Ini cerita seorang wanita biasa. Yang tengah berharap pada pertemuan yang biasa.
***
Sore itu mendung menggantung di angkasa. Bentuknya menyerupai payung raksasa berwarna hitam. Dengan air mata yang menggantung seorang wanita berlari menembus jalanan sore yang riuh.
“Aku harus segera sampai, sebelum hujan mengguyur bumi dan membasahi pakaianku.
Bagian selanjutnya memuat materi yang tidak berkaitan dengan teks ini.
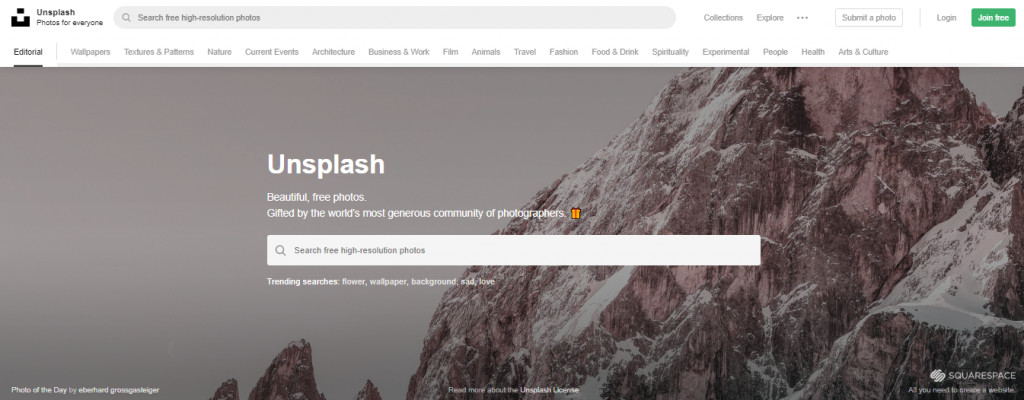Click the search icon in hero search box
1024x400 pixels.
tap(281, 250)
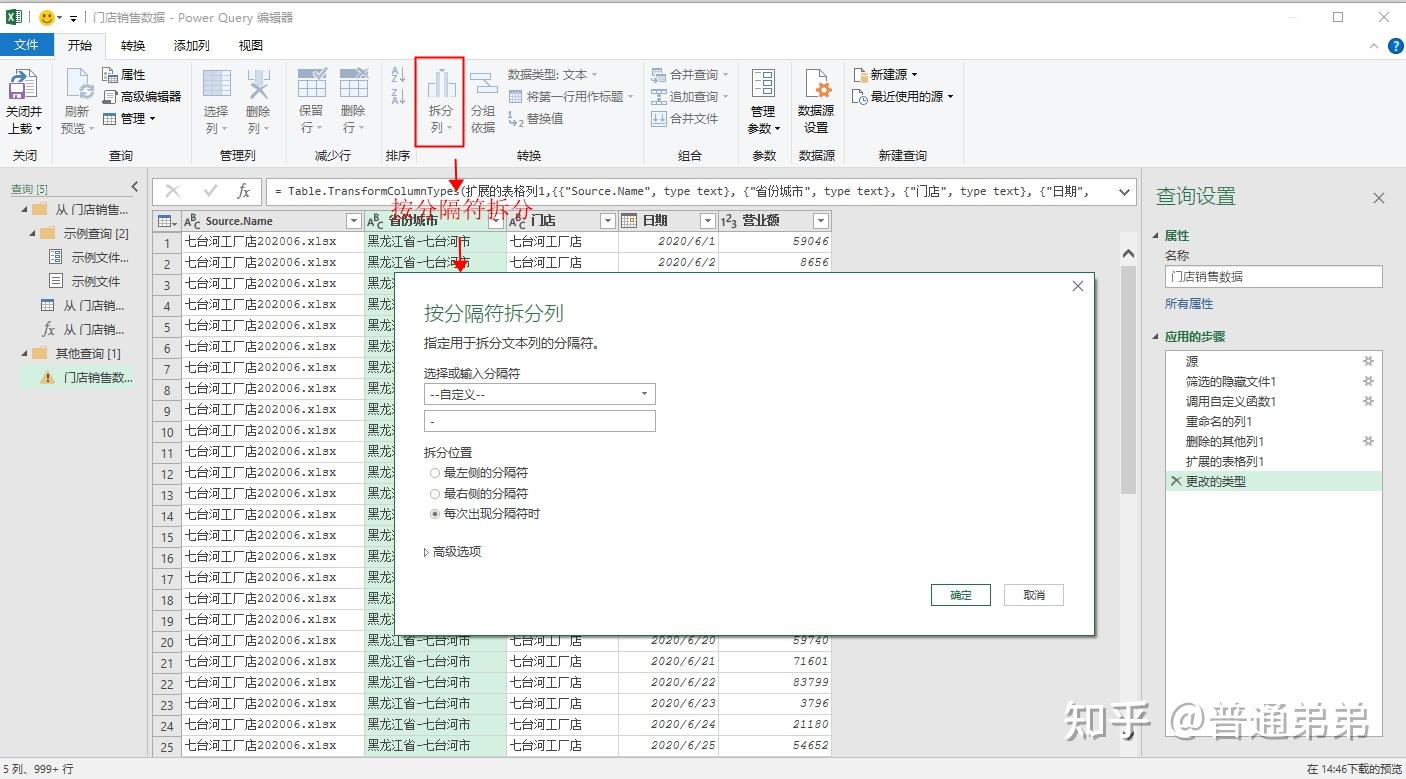
Task: 切换到“转换”功能区选项卡
Action: (134, 45)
Serta melunturkan bedak dan lisptiskku” gumamnya.
Seperti halnya mendung yang menggantung di angkasa, sekilas pada matanya yang sipit oriental terlihat butiran-butiran air menggantung.
Seperti hendak luruh turun, namun ada sesuatu yang menahannya untuk tidak luruh. Pecah.
“Aku harus makin mempercepat langkah kakiku” ucapnya sambil memperlebar langkah kakinya.
Dua blok sudah terlewati, wanita itu berhenti dengan nafas yang terengah-engah. Keningnya di penuhi peluh, seperti kawanan burung di padang ilalang.
“Huft, sampai juga” langkah kaki yang melangkah lebar-lebar kini mereda, wanita itu berhenti pada sebuah taman kota. Dengan banyak lampu remang-remang yang dibungkus lampion warna warni. Dan beberapa bangku-bangku ala aristokrat bertebaran pada tiap sudutnya.
Wajahnya menengadah ke langit, mencari kepastian kapan hujan akan segera turun. Sementara angkasa sudah memperkuat signalnya dengan menambah kepekatan warna awannya. Gulita.
“Hhhh...” nafasnya masih tersenggal-senggal.